Dr. Isakov and colleagues also examined healthy controls who did not have any polyps, either in the past or at the time of the study.

More fish, fruit reduces risk

Having compared individuals with polyp-free colonoscopies and those whose colonoscopy showed advanced polyps, the authors found a clear association between components of the Mediterranean diet and the risk of colorectal cancer.
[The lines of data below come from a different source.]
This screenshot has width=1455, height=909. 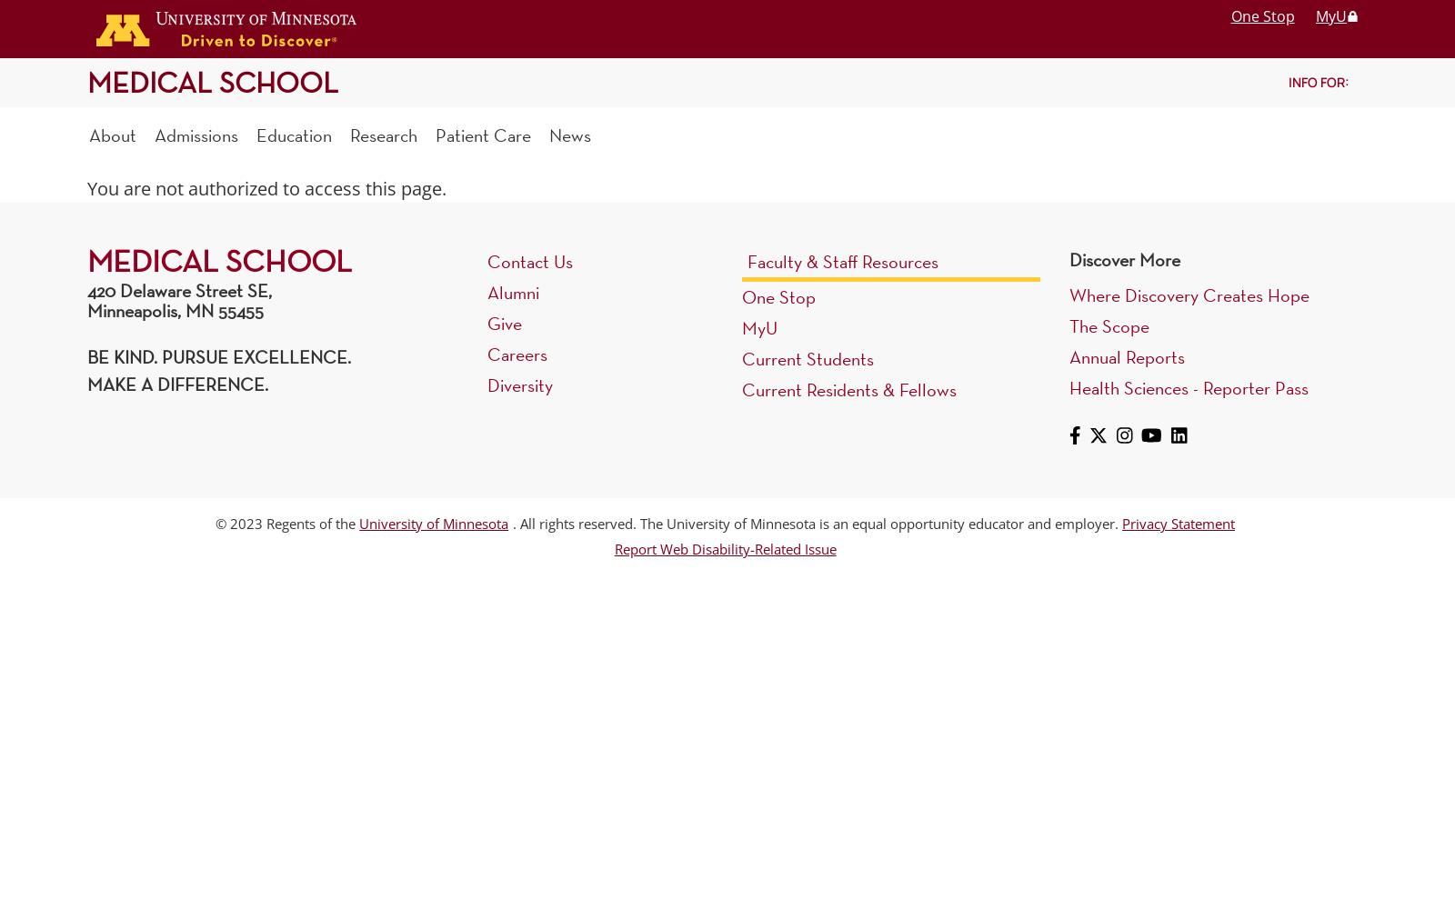 What do you see at coordinates (262, 523) in the screenshot?
I see `'Regents of the'` at bounding box center [262, 523].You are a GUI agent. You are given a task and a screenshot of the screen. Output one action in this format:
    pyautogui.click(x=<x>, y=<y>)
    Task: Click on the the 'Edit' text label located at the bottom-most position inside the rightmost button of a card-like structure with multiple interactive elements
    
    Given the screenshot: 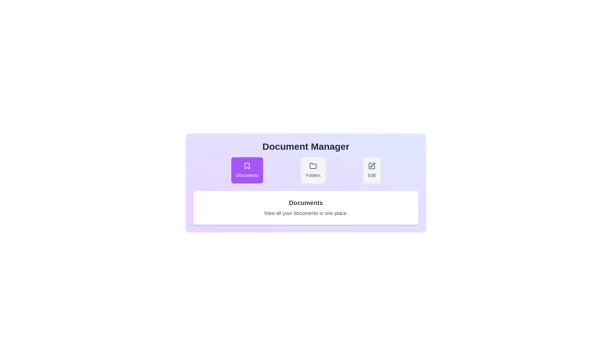 What is the action you would take?
    pyautogui.click(x=372, y=176)
    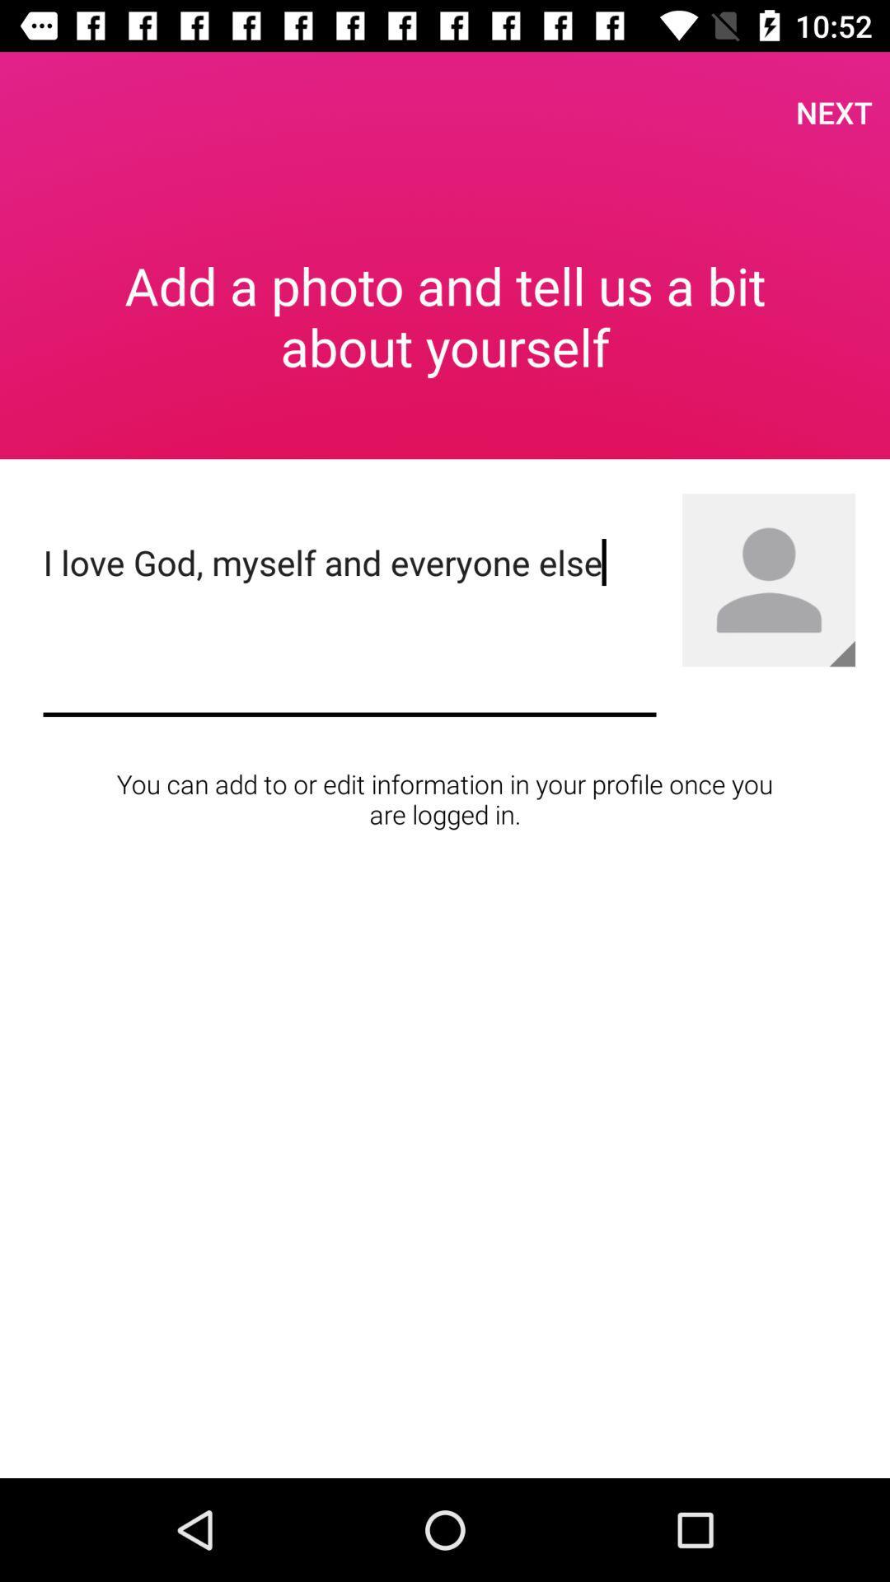  Describe the element at coordinates (842, 652) in the screenshot. I see `change profile pic` at that location.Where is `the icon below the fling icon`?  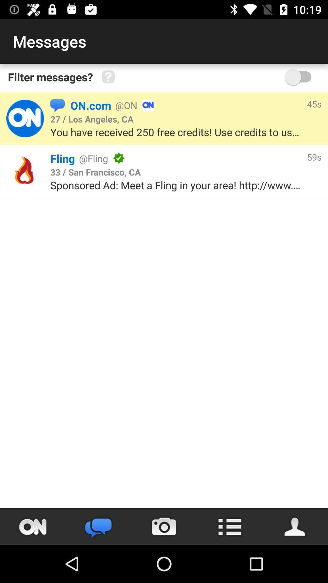
the icon below the fling icon is located at coordinates (95, 172).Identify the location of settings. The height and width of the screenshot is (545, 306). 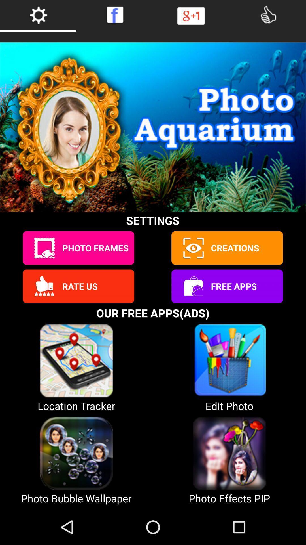
(38, 15).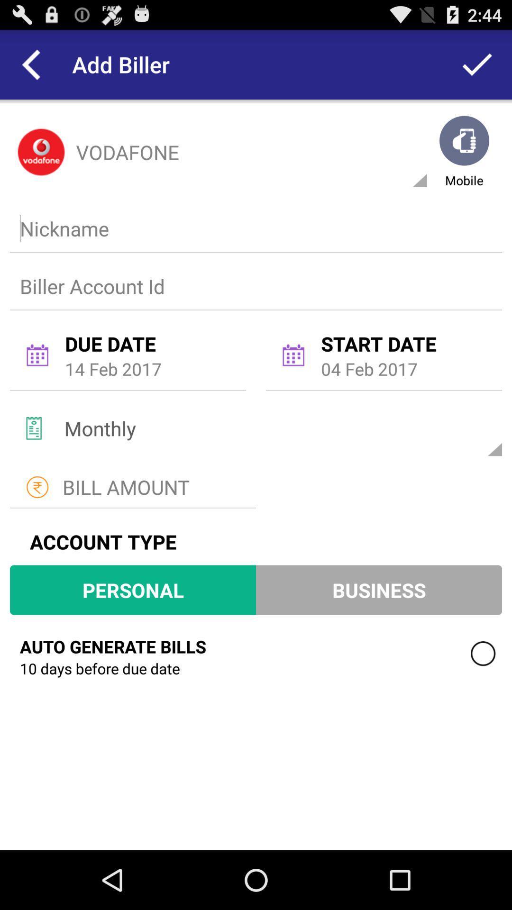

People with advanced polyps reported consuming fewer elements of the Mediterranean diet. More specifically, the average was 1.9 Mediterranean diet components in the advanced polyps group, compared with 4.5 components in the polyp-free group.

Surprisingly, even two or three elements of the diet correlated with a 50 percent reduction in the risk of advanced polyps, compared with consuming no key components at all.

Additionally, the risk further decreased as the number of Mediterranean elements increased. The more elements of the Mediterranean diet people consumed, the lower were the chances of advanced polyps showing up in their colonoscopies.

The researchers adjusted for other risk factors associated with colorectal cancer and found that increased fish and fruit consumption, together with a low intake of soft drinks, was most likely to reduce the risk of advanced polyps.

“We found that each one of these three choices was associated with a little more than 30 percent reduced odds of a person having an advanced, pre-cancerous colorectal lesion, compared to people who did not eat any of the MD [Mediterranean diet] components.”

Naomi Fliss Isakov, Ph.D.

She concluded, “Among people who made all three healthy choices the benefit was compounded to almost 86 percent reduced odds.”

ESMO spokesperson Dr. Dirk Arnold, of the Instituto CUF de Oncologia in Lisbon, Portugal, also comments on the findings, saying, “This large population-based cohort-control study impressively confirms the hypothesis of an association of colorectal polyps with diets and other lifestyle factors.”

“This stands in line with other very recent findings on nutritive effects, such as the potential protective effects of nut consumption and vitamin D supplementation which have been shown earlier this year.”

“However,” adds Dr. Arnold, “it remains to be seen whether these results are associated with reduced mortality, and it is also unclear if, and when a dietary change would be beneficial.”

Next, the authors plan to investigate the effects of the Mediterranean diet in a group at high risk of developing colorectal cancer.